A peer-reviewed study in Nature just dropped a bombshell: X's algorithmic "For You" feed may be systematically shifting users' political views toward conservatism. And the effects appear to persist even after users stop using the algorithmic feed.
Researchers from Bocconi University and the Paris School of Economics ran a field experiment with nearly 5,000 active X users. They randomly assigned participants to either the algorithmic feed or the chronological "Following" feed for seven weeks, monitoring their content consumption and political attitudes through surveys and browser data.
The results were stark. Users on the algorithmic feed engaged more with the platform—no surprise there, algorithms are designed for engagement—but they also adopted more conservative policy priorities and were more likely to follow conservative activist accounts. The algorithm "showed more conservative and activist posts while demoting traditional news outlets."

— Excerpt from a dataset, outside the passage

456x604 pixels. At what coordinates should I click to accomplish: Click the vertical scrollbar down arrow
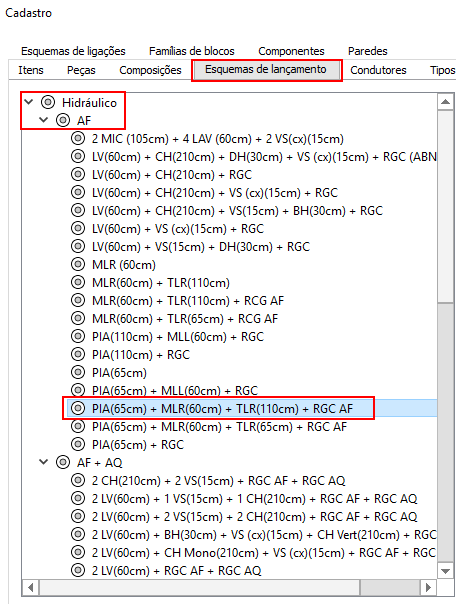[446, 571]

Here's what makes this particularly concerning: the effects didn't disappear when users switched back to the chronological feed. That suggests the algorithm isn't just showing people different content—it's actually changing how they think about politics.
Now, is this intentional? That's the $44 billion question. Did Elon Musk deliberately tune the algorithm to push users right? Or is this an emergent property of optimizing for engagement, where outrage-driven conservative content happens to perform well? The study doesn't answer that. It just documents the effect.
What we do know is that algorithmic feeds aren't neutral. They shape what we see, which shapes what we think. When a platform with hundreds of millions of users has an algorithm that systematically shifts political attitudes, that's not a bug. It's a feature. The question is whose feature it is.